Helicopter hard landing: The Indiana State Police say no one was injured when a helicopter made a hard landing in a field near an airport just outside Indianapolis. WRTV-TV reports two people walked away from the crash, which occurred about 10:30 a.m. Saturday following the aircraft's takeoff from Indianapolis Regional Airport in Hancock County. The airport is just east of Indianapolis. A photo posted on WISH-TV's website showed the helicopter on its side in a field.
Pope Francis keeps promise: Pope Francis journeyed Saturday to the heart of Italy's biggest crime syndicate, met the father of a 3-year-old boy slain in the region's drug war, and declared that all mobsters are automatically excommunicated from the Catholic Church. During his one-day pilgrimage to the southern region of Calabria, Francis comforted the imprisoned father of Nicola Campolongo in the courtyard of a prison in the town of Castrovillari. In January the boy was shot, along with one of his grandfathers and the grandfather's girlfriend, in an attack blamed on drug turf wars in the nearby town of Cassano all'Jonio. The pope expressed his horror and promised to visit the town.
Two-state pursuit: Police in New Hampshire say an unruly driver zapped with a stun gun during a traffic stop yanked out the barbs and fled, prompting a two-state pursuit. The fracas began after midnight Saturday in Salem when an officer pulled over 52-year-old Robert Zygarowski of Ellwood City, Pa. Police say he was uncooperative, and the officer shocked him. Police say Zygarowski pulled out the barbs, jumped in his car and sped away, beginning a chase that ended when his tire blew in Massachusetts. Police say Zygarowski climbed out of his car, charged at the officer and fled in the marked cruiser. Police say he later entered a gas station and announced he planned to shoot officers. The clerk called police, and Zygarowski was arrested. Zygarowski is jailed awaiting a Monday arraignment.
Attack in Benghazi: Gunmen in Libya attacked the port of the restive eastern city of Benghazi Saturday, firing wildly with small arms into the area for hours, a Libyan security official said. He said security forces and citizens blocked the city's surrounding roads after the attack, which left six people wounded. He said the attack was likely a reprisal by Islamist militiamen targeted by the forces of renegade Libyan Gen. Khalifa Hifter. Libya is scheduled to hold parliamentary elections on Wednesday, aimed to end a standoff between Islamist and non-Islamist political groups.
South Korean soldier kills comrades: A South Korean soldier killed five comrades Saturday night and wounded another five at the border with North Korea, a South Korean military official said. The army sergeant opened fire with a rifle at an outpost in Gangwon province, east of Seoul, an official at South Korea's Defense Ministry said. The official spoke on condition of anonymity, citing department rules.
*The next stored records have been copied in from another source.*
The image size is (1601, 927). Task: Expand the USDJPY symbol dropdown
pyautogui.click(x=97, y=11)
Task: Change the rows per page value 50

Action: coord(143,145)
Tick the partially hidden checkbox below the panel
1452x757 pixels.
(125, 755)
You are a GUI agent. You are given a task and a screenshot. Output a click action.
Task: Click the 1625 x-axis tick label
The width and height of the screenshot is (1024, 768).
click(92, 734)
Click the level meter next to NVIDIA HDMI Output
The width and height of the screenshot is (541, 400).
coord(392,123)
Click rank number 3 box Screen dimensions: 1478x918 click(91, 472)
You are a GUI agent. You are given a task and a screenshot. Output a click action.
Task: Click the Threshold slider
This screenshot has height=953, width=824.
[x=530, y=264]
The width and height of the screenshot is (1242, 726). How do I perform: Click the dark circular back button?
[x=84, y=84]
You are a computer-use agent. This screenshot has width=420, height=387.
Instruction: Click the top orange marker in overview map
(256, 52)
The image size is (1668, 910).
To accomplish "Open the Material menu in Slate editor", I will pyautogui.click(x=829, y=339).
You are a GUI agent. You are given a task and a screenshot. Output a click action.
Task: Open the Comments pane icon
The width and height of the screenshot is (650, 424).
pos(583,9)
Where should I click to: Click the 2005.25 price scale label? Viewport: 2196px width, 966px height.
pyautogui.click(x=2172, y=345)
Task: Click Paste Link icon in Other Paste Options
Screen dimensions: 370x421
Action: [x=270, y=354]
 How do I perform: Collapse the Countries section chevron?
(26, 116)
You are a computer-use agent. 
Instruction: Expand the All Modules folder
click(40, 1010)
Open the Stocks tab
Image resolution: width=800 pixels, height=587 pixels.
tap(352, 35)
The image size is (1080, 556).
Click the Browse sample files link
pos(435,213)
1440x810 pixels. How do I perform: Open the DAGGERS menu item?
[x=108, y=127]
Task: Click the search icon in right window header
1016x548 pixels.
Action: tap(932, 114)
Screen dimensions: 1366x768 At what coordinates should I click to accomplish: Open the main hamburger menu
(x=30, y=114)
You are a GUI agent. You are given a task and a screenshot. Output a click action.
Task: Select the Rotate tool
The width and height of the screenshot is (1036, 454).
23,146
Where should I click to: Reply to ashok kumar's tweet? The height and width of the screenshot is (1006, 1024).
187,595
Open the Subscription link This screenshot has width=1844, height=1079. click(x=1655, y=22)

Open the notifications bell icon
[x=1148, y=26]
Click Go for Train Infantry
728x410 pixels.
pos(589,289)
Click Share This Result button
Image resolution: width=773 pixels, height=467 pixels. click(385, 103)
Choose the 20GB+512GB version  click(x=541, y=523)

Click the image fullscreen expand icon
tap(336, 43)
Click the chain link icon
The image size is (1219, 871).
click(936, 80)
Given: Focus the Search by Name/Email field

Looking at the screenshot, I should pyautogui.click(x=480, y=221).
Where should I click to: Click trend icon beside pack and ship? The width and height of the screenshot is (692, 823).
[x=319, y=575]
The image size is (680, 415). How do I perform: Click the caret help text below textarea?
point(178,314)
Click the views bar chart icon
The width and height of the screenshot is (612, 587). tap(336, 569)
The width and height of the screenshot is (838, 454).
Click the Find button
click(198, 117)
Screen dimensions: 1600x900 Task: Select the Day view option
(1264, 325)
Still missing: Rescuers on Mount Rainier in the state of Washington spent a third day Saturday searching for well-known, 70-year-old outdoors writer Karen Sykes, who hasn't been seen since she separated from her hiking partner on Wednesday. The National Park Service said six ground crews, including two dog teams, were combing an expanded search area near the Owyhigh Lakes Trail on Rainier's east side. Rescuers also searched by air. Sykes was reportedly working on a story when she and her partner encountered snow at about 5,000 feet. Her partner stayed as she went on, with the idea that they'd reconvene, but she never turned up. The partner, who made it safely back to the trailhead, reported her missing at 10:30 p.m. Wednesday. Sykes had adequate survival gear to camp overnight in an emergency, said Mount Rainier National Park spokeswoman Patti Wold.